El fin de semana será un tiempo para aquietar las aguas en San Jaime de la Frontera, una localidad ubicada en el extremo norte de Entre Ríos, casi en el límite con Corrientes, movilizada esta semana por la decisión del intendente Antonio Rodríguez (PJ) que decidió aplicar un recorte en las erogaciones municipales y echó a seis trabajadores.

La medida se hizo efectiva el miércoles 1° de julio y generó lo esperado: movilización constante en el pueblo y concentraciones frente al edificio de la Municipalidad, con intervención de la Policía. Pero además generó un cisma en el gobierno municipal. La viceintendenta Elsa Payer tomó distancia de lo resuelto por Rodríguez y le pidió que reviera los despidos.

Como no hubo vuelta atrás, el Concejo Deliberante llamó a una sesión extraordinaria para este viernes, que finalmente no se hizo.
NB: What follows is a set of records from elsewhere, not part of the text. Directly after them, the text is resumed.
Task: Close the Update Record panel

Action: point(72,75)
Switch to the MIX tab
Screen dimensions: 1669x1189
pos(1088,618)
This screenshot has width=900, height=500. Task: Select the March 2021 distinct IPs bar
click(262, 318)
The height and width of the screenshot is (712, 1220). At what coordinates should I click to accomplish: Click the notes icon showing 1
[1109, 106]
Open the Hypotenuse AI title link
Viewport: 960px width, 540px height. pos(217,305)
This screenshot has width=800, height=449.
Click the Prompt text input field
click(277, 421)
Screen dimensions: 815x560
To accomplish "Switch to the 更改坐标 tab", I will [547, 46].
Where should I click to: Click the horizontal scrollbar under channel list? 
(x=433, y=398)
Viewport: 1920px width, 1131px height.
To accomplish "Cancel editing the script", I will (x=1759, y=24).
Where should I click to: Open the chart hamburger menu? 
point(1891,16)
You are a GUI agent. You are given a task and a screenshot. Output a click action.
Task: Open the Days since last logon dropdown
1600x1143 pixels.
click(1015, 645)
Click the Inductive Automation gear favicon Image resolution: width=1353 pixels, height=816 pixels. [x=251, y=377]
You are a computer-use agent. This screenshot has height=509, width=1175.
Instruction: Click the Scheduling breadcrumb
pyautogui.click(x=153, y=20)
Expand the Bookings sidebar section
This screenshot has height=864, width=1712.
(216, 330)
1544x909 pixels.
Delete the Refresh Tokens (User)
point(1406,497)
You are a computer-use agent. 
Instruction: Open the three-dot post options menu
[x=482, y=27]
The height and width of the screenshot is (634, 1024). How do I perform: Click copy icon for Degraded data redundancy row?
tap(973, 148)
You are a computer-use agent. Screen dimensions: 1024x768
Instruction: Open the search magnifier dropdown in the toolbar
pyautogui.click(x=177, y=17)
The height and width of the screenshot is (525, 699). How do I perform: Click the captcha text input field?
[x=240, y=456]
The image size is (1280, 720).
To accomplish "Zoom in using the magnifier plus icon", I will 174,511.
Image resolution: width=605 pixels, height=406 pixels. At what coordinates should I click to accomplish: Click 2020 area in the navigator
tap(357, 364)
Las partes decidieron abrir un compás de espera, al aguardo de que el intendente de San Jaime pueda rever su postura.

«La sesión se suspendió y quedamos a la espera de las respuestas que esperemos que dé el intendente, luego de la reunión que mantendrá con los empleados despedidos. El intendente va a recibir a estos trabajadores el lunes, porque este viernes no los pueda recibir porque manifestó que no estaba en condiciones de salud», contó el concejal José Ferla, del bloque Juntos por el Cambio.

En realidad, quien había abierto un canal de diálogo con los despedido fue la secretaria de Gobierno, Andrea Penoni, quien había prometido que este viernes el intendente recibiría a los despedidos. Pero no ocurrió.

Lo que sucedió, en cambio, fue la divulgación de una dura declaración del intendente en el que amenazó a los concejales con llevar el tema a la Justicia por un conflicto de poderes si el Concejo tomaba la decisión de avanzar con un proyecto de ordenanza para anular el decreto de los despidos.